Ansgar Wagner ist außerordentlich beeindruckt von diesem Buch, das ein "spannender Krimi", aber zugleich noch viel mehr sei: Es geht darin um Menschen, die sich mit den "letzten Dingen" beschäftigen, nämlich den Tod. Kommissar Joentaa hat gerade seine Frau verloren, als ein Serienmörder anfängt, Frauen zu töten. Nachdem er das Opfer gesehen hat, vermutet der Kommissar, dass auch der Täter einen Menschen verloren hat. Jan Costin Wagner erzählt seine Geschichte "multiperspektivisch", schreibt unser Rezensent. Der Leser wird parallel zur Ermittlungsarbeit des Kommissars in die "Erlebniswelt" des Mörders eingeführt. Neben der Kriminalgeschichte ist dieser Roman auch eine "außergewöhnliche Liebeserklärung an Finnland", versichert der Rezensent. Im Zentrum der Geschichte aber stünden zwei Menschen, die versuchten, die "Kontingenz des Daseins zu bewältigen".

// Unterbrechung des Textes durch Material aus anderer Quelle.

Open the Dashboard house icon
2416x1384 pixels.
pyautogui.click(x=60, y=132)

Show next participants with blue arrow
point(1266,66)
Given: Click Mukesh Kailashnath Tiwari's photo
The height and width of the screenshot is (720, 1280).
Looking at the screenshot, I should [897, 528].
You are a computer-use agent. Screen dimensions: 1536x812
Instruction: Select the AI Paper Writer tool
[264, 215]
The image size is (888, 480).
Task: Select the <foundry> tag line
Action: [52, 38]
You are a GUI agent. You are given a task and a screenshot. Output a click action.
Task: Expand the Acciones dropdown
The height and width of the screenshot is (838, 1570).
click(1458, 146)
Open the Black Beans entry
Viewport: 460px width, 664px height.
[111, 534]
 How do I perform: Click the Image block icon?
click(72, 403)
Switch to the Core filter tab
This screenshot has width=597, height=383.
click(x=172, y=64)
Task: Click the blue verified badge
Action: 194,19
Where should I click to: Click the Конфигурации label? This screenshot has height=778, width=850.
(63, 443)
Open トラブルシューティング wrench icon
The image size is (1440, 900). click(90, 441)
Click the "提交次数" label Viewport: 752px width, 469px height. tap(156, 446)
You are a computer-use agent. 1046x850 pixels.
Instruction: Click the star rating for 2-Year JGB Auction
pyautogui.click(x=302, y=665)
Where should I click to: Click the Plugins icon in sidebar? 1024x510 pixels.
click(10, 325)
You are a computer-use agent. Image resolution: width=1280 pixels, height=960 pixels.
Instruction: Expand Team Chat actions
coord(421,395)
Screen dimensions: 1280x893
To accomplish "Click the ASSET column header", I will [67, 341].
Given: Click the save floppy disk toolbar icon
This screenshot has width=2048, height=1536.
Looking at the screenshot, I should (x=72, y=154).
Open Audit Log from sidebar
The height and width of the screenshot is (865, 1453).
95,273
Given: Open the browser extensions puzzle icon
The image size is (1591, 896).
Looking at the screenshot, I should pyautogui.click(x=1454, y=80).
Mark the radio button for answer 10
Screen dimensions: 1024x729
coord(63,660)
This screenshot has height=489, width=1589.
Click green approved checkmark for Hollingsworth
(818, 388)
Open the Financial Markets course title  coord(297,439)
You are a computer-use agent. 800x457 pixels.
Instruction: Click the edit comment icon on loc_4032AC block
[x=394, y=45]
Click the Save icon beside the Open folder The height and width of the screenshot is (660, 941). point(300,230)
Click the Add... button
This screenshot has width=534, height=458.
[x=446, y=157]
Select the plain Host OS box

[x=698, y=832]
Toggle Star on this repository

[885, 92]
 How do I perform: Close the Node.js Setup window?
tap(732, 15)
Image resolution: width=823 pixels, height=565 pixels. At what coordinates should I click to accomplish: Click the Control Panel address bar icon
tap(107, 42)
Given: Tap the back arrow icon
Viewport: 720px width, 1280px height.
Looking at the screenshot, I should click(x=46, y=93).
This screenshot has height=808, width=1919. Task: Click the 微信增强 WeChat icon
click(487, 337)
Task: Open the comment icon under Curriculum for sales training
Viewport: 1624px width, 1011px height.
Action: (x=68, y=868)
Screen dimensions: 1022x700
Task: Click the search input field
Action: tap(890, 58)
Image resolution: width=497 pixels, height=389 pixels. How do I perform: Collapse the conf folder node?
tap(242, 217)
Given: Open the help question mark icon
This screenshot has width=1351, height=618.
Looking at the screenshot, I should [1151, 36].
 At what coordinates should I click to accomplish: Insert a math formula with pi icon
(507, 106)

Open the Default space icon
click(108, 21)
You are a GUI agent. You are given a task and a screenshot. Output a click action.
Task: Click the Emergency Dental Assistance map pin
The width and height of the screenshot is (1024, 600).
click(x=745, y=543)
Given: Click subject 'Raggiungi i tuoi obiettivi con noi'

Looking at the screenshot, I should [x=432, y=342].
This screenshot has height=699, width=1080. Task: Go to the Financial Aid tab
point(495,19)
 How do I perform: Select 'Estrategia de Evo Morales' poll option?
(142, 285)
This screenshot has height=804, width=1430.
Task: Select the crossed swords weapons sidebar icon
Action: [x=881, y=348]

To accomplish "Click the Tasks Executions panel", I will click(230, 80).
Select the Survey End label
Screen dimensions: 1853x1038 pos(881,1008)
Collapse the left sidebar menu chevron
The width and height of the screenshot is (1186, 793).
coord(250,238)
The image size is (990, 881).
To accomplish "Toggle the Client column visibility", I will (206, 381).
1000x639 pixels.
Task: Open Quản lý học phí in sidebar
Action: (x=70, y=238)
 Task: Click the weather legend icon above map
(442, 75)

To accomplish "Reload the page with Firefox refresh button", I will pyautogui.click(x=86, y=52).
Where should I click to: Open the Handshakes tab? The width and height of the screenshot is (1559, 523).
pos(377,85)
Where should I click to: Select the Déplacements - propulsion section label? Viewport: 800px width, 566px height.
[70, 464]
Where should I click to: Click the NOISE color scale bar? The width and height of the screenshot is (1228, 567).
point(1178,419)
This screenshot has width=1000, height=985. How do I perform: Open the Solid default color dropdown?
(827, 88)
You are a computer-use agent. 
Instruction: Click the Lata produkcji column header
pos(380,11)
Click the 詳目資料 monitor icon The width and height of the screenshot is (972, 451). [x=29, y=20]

Rezensionsnotiz zu Die Zeit, 24.07.2003

Tobias Gohlis ist begeistert von diesem "außerordentlichen" Kriminalroman. Jan Costin Wagner lassen "die Regeln des Genres gleichgültig". Es geht um den Tod in diesem Buch, erfahren wir. Die Frau des Kommissars Joentaa stirbt im Krankenhaus, schläft einfach ein, erzählt Gohlis. Joentaa, tief erschüttert, wird danach von der "Leere" schier erdrückt. Doch dann gibt es seltsame Todesfälle: Mehrere Frauen werden auf "beinahe liebevolle" Art getötet. Auch dieser Mann, glaubt Joentaa, hat jemanden verloren. Sein Verstandnis für den Täter, das "Gemeinschaftsgefühl der vom Tod Affizierten", lässt Joentaa den Fall lösen. Doch für Gohlis geht es in diesem Roman nicht um das "wer", sondern um das "warum", um "das Geheimnis des Todes" selbst. In seiner "ruhigen, kargen, introspektiven Sprache" ist Wagner nah an dieses Rätsel herangerückt, schreibt unser tief beeindruckter Rezensent.